GENETIC SCREENS IDENTIFY NOVEL REGULATORS OF SLEEP AND METABOLISM IN DROSOPHILA MELANOGASTER

Proper regulation of sleep and metabolism are critical to the survival of all organisms. In humans, dysregulation of sleep is linked to metabolic syndrome, including hypertension, hyperglycemia and hyperlipidemia. However, the mechanisms regulating interactions between sleep and metabolism are poorly understood. Although the fruit fly, Drosophila melanogaster, bears little anatomical resemblance to humans, it shares similar genetics essential in understanding normal development and disease in humans.
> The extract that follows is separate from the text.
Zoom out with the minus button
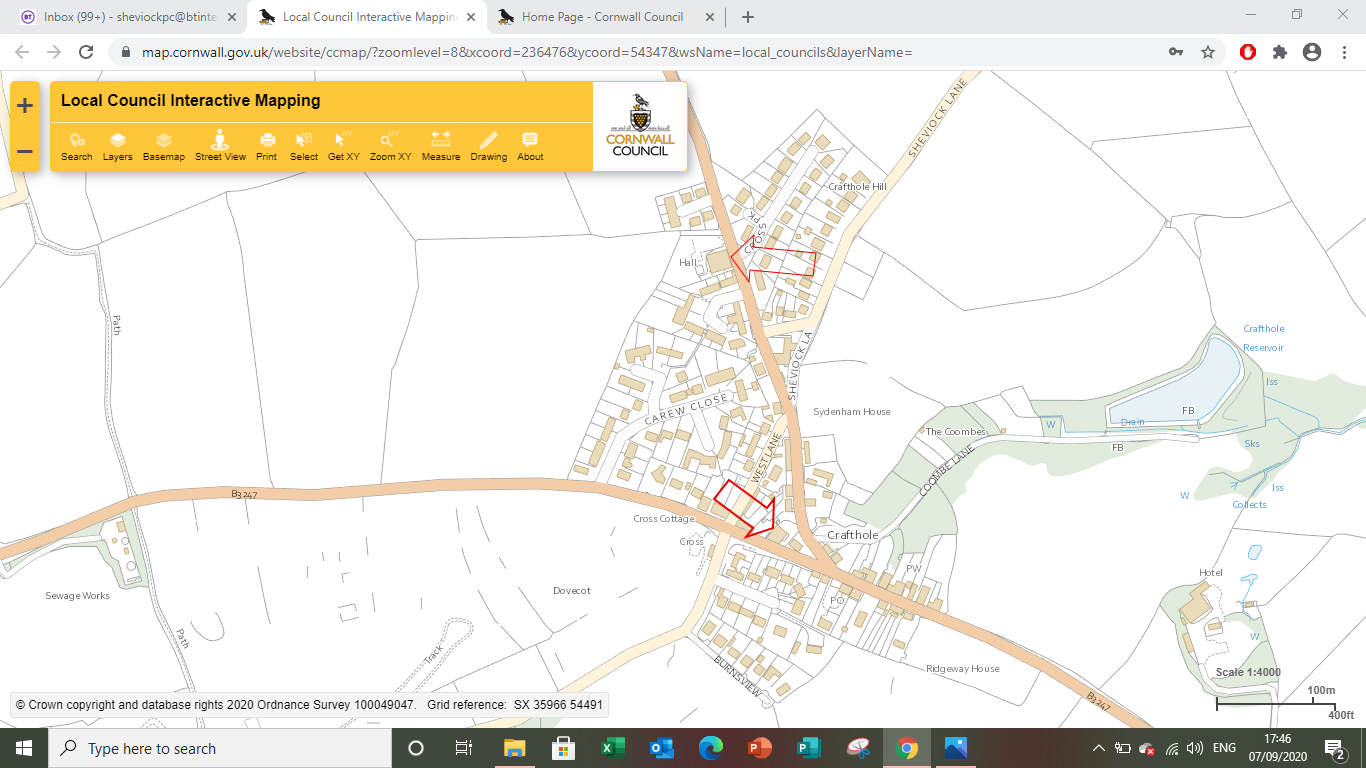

From humans to flies, many disease-related genes and pathways are highly conserved, rendering the fruit fly ideal to understanding the interactions between sleep and metabolism. Therefore, using the fruit fly provides a framework for understanding how genes function between sleep and metabolism. During starvation, both humans and rats reduce their sleep. Similarly, previous studies have shown that fruit flies also suppress sleep to forage for food, further showing that sleep and metabolism are intricately tied to one another and that they are highly conserved across species. To further explore the interactions between sleep and metabolism, I have conducted multiple genetic screens to identify novel regulators of sleep-metabolism interactions. These experiments led to the identification of the mRNA binding protein translin (trsn) as being required for starvation-induced sleep suppression. A second screen that targeted metabolic genes from a genome-wide association study identified the ion channel accessory protein uncoordinated 79 (unc79) as a critical regulator of both sleep duration and starvation resistance. The genes function in different regions of the brain and suggest complex neural circuitry is likely to underlie regulation of sleep metabolism interactions. Taken together, a mechanistic understanding of how different genes function to regulate sleep in flies will further our understanding of how sleep and metabolism is regulated in humans.